Why No Plans E, H, I, and J

By Lance D. Reedy


When Congress authorized Medicare in 1965, the insurance industry wasted no time to create “Medigap” policies for the new Medicare beneficiaries. These policies paid for “gaps” or deductibles and coinsurances not covered by the new Medicare legislation. This worked fine, except there was a big problem for shoppers. There was no standardization in most states for these plans. While the benefits for various companies’ plans were similar, it was still difficult for shoppers to compare coverage and benefits.


Through the Omnibus Budget Reconciliation Act (OBRA) of 1990, Congress directed the National Association of Insurance Commissioners (NAIC) to develop a model law and regulation that required all Medigap or Medicare supplement insurers to offer a standardized core plan. This new core plan was called Plan “A”. It also allowed companies to sell up to nine additional standard plans which were Plans B through Plan J. Plans H, I, and J had a prescription benefit; however, only a few companies elected to offer these three plans. Later on, Medicare added the high-deductible Plans F and J.**


Congress passed the Medicare Modernization Act (MMA) in 2003, which was the broadest revision to Medicare since it was authorized in 1965. Some of the key provisions to this sweeping legislation were as follows:

  • • A new Part D prescription plan was established.
  • • Medicare + choice was renamed Medicare advantage, and new funding was to be injected to expand this program. Today, this is also known as Medicare Part C.
  • • New Medigap or Medicare supplement Plans K and L were to be added in 2006.
  • • The prescription benefit was to be removed from Plans H, I, and J sold after January 1, 2006.
  • • Medicare beneficiaries in higher income tax brackets would pay a higher Medicare Part B premium. This was to be phased in over a three year period.


Two of the benefits included in the model 1990 legislation were the preventative benefit in Plans E and J and the “at home recovery” benefit in Plans D, G, I, and J. Over time as Medicare added new benefits, this resulted in the underutilization of these two Medicare supplement benefits.


The NAIC revised the model for the standardized plans for all plans sold after June 1, 2010. These new plans became known as the modernized plans. The preventative and at home recovery benefits were dropped. The old Plan G had the “Part B excess” benefit that paid at 80%. This was increased to 100% in the new Plan G. With these revisions, the following situation occurred:

  • • The old Plan E was identical to the existing Plan D.
  • • The old Plan H was also identical to Plan D.
  • • The old Plan I was identical to the new Plan G.
  • • The old Plan J was identical to the existing Plan F.

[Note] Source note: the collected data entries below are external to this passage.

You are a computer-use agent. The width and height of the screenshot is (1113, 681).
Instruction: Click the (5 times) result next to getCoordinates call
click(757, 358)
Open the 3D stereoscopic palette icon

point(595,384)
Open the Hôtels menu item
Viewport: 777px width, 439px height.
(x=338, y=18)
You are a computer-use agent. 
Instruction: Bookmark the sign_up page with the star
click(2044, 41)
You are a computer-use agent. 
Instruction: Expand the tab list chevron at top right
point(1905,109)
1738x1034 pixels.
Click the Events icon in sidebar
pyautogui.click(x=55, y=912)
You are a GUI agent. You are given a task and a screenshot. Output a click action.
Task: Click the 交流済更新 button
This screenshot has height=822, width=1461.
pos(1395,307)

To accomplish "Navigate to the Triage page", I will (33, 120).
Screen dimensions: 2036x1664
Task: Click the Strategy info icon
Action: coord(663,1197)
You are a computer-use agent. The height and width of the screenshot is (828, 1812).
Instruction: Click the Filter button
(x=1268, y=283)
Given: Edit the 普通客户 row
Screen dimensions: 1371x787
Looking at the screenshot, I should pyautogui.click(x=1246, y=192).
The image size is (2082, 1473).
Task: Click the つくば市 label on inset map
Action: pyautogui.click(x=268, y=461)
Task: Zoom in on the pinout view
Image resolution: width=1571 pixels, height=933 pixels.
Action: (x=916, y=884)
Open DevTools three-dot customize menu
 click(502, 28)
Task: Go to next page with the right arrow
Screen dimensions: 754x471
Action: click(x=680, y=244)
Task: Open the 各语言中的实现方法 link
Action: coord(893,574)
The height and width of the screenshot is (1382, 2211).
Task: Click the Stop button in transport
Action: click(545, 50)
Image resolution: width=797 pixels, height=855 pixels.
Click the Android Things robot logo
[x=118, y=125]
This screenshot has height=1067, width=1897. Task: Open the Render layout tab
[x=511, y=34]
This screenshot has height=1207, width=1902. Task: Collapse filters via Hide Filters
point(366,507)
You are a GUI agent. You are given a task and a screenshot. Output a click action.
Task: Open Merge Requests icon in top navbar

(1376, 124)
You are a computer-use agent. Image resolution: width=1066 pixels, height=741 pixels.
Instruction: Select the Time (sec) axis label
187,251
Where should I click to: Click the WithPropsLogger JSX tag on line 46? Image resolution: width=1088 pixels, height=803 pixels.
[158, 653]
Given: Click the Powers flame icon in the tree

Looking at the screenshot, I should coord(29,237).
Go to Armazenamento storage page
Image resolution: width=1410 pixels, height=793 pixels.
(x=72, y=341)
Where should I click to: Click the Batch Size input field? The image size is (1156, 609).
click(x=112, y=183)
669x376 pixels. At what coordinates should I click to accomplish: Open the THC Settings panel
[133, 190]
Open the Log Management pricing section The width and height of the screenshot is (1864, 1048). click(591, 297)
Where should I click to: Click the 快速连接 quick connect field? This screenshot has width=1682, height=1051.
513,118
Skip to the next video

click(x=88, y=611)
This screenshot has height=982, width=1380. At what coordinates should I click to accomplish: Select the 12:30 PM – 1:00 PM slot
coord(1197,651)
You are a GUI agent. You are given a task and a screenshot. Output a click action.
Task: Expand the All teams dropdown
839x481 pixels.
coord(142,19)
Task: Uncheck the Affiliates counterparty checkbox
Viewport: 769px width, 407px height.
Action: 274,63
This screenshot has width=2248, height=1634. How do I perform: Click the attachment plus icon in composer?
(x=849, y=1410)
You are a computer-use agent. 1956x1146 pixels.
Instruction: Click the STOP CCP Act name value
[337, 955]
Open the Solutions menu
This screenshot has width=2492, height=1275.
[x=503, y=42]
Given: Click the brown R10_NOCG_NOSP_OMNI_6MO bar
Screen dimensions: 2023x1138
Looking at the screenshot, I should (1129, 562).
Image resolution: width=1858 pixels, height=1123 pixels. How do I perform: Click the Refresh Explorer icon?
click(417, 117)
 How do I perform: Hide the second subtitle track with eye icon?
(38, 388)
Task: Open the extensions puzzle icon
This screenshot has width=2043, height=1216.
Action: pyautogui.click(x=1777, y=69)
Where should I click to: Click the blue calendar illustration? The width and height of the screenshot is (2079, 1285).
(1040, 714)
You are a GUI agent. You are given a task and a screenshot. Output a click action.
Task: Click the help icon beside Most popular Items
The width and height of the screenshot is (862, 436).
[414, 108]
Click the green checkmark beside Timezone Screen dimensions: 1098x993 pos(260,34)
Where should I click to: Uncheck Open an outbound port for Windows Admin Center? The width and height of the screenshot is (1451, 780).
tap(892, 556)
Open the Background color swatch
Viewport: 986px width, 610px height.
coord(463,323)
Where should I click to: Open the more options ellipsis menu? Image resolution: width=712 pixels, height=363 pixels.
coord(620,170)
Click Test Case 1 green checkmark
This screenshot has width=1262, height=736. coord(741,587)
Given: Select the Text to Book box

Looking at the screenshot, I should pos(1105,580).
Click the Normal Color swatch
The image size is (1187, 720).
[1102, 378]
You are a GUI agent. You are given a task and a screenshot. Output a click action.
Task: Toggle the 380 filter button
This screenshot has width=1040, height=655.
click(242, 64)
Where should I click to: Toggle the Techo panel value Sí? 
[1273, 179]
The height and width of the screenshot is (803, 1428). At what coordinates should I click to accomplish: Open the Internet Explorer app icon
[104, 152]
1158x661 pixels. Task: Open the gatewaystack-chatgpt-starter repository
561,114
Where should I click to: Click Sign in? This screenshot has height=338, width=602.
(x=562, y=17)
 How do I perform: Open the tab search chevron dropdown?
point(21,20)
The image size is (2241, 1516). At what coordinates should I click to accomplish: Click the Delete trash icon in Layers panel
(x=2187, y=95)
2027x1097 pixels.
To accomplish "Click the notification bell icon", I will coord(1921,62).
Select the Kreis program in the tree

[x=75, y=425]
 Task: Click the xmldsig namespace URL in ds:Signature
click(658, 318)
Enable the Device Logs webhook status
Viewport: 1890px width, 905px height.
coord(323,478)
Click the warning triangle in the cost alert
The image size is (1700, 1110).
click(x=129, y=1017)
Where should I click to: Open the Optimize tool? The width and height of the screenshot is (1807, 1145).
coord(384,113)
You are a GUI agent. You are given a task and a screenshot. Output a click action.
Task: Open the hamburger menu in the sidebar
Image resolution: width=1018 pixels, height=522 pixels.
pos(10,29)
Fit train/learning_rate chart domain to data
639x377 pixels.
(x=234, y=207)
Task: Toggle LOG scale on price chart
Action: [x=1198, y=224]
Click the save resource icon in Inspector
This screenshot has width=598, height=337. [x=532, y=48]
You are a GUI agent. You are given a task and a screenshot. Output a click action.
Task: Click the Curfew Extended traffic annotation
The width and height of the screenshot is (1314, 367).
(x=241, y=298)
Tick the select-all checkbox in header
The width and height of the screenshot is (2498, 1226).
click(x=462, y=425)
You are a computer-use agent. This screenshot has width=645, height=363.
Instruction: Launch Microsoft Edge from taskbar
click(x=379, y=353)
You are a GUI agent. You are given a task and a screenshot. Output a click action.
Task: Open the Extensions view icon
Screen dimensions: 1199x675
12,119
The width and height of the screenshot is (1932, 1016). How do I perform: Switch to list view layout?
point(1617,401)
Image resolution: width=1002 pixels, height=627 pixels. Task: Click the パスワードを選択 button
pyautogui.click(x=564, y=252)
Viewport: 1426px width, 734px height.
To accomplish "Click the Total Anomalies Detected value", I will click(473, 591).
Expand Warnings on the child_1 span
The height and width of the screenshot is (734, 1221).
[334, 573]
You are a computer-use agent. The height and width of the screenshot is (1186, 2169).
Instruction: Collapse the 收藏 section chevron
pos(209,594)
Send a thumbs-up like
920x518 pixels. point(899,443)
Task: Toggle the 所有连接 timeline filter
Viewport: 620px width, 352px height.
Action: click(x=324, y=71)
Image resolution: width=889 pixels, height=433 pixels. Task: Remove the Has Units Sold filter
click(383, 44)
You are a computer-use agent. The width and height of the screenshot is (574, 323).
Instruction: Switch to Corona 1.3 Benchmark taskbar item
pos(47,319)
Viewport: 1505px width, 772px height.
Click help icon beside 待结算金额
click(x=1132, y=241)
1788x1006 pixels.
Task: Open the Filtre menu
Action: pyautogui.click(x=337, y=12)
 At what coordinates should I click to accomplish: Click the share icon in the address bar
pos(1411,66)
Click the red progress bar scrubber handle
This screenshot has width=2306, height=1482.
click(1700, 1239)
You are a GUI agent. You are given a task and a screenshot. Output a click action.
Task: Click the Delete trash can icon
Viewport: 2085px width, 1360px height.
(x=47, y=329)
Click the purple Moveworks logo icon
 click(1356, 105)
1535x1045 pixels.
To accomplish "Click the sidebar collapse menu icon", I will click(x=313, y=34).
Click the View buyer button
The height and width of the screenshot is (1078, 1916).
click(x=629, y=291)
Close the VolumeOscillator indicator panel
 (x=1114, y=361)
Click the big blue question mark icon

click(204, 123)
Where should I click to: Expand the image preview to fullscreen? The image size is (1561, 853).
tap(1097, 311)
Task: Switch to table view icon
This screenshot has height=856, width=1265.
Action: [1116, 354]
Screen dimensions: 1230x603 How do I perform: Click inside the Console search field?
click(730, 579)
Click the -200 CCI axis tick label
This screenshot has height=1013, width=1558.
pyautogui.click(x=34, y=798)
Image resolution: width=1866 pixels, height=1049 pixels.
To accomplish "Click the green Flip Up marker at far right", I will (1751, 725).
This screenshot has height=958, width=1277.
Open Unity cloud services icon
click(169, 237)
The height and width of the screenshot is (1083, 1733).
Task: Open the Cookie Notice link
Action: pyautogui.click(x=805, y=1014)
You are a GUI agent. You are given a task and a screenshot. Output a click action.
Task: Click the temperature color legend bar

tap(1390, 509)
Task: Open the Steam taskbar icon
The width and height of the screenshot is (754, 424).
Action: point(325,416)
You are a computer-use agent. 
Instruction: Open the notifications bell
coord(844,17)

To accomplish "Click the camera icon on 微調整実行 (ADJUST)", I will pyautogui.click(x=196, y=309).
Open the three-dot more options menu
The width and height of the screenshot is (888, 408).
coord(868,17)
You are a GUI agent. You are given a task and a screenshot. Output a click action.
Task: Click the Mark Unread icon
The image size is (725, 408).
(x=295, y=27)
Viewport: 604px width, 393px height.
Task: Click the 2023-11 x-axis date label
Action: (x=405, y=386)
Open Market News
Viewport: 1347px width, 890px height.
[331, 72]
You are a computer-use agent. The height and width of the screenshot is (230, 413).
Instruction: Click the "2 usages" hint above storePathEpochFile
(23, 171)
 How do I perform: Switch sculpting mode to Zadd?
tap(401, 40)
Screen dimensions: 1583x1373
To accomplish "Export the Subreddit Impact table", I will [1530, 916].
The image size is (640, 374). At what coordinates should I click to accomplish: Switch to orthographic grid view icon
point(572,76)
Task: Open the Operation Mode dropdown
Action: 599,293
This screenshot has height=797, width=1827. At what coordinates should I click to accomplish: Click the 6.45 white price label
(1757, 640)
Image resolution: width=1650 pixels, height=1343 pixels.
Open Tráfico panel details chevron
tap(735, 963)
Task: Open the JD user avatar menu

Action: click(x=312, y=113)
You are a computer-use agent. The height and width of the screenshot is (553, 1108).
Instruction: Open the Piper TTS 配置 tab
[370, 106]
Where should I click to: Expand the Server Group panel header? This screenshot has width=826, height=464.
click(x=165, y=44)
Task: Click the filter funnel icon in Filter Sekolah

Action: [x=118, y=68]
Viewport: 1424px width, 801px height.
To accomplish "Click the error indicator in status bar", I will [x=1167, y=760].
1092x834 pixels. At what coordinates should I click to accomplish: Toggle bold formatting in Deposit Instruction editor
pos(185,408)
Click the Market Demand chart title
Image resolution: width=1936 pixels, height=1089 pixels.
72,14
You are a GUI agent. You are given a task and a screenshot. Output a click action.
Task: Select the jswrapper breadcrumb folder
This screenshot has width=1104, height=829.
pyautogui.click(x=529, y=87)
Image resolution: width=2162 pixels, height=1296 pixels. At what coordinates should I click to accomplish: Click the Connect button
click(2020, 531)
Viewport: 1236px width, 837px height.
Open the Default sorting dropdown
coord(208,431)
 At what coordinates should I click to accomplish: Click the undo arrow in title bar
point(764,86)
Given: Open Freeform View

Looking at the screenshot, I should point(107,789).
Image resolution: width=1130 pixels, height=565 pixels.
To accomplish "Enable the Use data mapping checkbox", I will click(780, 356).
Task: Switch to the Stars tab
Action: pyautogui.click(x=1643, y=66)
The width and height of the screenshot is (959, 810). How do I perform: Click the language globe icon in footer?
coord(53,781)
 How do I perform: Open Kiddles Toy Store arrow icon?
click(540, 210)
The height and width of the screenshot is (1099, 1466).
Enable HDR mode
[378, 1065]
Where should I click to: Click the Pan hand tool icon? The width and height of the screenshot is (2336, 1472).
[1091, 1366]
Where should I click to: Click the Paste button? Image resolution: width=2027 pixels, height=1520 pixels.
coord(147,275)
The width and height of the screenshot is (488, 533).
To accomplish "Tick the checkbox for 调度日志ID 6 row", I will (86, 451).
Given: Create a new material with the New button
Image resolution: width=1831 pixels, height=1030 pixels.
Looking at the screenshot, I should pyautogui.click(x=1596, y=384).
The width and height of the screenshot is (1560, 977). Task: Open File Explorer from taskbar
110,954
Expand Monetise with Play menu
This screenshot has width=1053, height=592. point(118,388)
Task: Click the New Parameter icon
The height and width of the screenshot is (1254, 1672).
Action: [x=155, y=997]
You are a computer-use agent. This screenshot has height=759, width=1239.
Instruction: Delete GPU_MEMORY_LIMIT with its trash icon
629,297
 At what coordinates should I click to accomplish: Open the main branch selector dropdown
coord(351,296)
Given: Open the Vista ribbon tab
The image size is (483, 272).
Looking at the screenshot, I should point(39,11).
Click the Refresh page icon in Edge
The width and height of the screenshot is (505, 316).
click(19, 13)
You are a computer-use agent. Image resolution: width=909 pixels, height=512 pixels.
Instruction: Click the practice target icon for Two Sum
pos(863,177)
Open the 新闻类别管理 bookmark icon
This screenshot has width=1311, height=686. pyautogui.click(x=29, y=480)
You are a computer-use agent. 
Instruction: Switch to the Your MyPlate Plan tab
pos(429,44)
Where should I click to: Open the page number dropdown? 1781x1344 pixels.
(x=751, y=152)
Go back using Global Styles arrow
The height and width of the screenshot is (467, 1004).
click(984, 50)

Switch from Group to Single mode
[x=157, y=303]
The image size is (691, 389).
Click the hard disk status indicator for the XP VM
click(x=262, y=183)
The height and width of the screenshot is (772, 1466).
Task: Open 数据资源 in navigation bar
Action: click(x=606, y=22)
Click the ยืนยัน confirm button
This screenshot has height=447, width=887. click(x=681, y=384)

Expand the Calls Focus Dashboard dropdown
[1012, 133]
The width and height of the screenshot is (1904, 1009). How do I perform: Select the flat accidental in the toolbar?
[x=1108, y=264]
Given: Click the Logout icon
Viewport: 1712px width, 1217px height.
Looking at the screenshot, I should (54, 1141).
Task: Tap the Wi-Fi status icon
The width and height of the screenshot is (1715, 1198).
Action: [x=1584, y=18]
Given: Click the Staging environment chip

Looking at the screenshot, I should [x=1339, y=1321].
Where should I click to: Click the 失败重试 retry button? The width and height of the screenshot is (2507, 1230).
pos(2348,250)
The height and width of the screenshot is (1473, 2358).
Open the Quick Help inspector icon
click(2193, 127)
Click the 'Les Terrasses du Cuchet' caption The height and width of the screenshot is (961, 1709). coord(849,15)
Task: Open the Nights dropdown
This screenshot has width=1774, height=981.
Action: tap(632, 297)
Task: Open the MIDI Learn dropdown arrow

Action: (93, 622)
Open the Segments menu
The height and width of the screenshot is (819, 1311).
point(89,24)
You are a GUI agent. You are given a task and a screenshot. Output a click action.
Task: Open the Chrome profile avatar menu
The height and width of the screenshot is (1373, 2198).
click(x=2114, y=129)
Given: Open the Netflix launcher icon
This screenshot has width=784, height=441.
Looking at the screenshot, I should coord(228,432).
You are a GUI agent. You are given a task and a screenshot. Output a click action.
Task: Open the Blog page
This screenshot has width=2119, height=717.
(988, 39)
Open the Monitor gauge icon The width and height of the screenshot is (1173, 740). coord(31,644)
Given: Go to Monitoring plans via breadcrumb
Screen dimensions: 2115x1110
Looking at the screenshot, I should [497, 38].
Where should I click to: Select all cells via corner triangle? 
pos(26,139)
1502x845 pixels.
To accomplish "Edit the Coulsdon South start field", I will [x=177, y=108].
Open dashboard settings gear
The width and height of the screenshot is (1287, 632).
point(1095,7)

Therefore, the old standardized Plans E, H, I, and J became redundant to other lettered plans. The only sensible thing to do was to drop them from the new modernized plans. The model also created two new lettered plans, Plan M and N. Additionally, a new Part A hospice cost-sharing benefit was added to the basic benefits of all 2010 plans. This covers the five percent coinsurance charge for drugs and respite care. Please refer to the outline of coverage for details of the benefits for all of these plans.


What happens you if have a Medicare supplement policy that was issued prior to June 1, 2010? As long as you continue to pay your premium, your policy remains in force and your benefits continue unchanged.


Now you know what happened to Plans E, H, I, and J.